Democrats will be 'disappointed' as party pares agenda - White House
Biden, a former senator, told Democrats they could delay a vote on the smaller bill and scale back the larger one to around $2 trillion, according to aides and lawmakers
A senior White House adviser said on Sunday that Democrats will be disappointed as the party trims President Joe Biden's agenda to fit political realities on Capitol Hill, but vowed two major pieces of legislation in the package would become law.
"People will be disappointed. People will not get everything they want, that is the art of legislating, but the goal here is to get both bills, and we're going to fight until we get both bills," Cedric Richmond, director of the White House Office of Public Engagement, said on NBC's "Meet the Press."
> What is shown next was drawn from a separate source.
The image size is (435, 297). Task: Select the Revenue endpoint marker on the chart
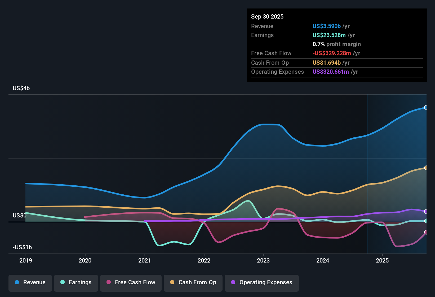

Biden visited the Capitol on Friday to try to end a fight between moderates and progressives in his Democratic Party that has threatened the two bills that make up the core of his domestic agenda - an infrastructure bill and a multi-trillion-dollar social spending bill.
Moderate Democratic lawmakers have sought an immediate vote on a $1 trillion infrastructure bill in the House of Representatives that has already passed the Senate, while progressives have sought to wait until there is agreement on sweeping legislation proposed at $3.5 trillion, to bolster social spending and fight climate change.
Biden, a former senator, told Democrats they could delay a vote on the smaller bill and scale back the larger one to around $2 trillion, according to aides and lawmakers.
The influential chair of the Congressional Progressive Caucus, Representative Pramila Jayapal, said on Sunday an acceptable range for her for the social spending bill would be somewhere between $1.5 trillion and $3.5 trillion.
Moderate Democratic Senator Joe Manchin has said his top line for the package is $1.5 trillion, but Jayapal told CNN: "That's not gonna happen. Because that's too small to get our priorities in. So, it's gonna be somewhere between 1.5 and 3.5 (trillion dollars)."
Progressive Democratic Senator Bernie Sanders, chairman of the Senate Budget Committee, told ABC News Sunday that $3.5 trillion "should be a minimum. But I accept there is going to have to be give and take."
The Senate's number two Democrat, Richard Durbin, told CNN he had supported $3.5 trillion but "concessions will be made, we're certain of that."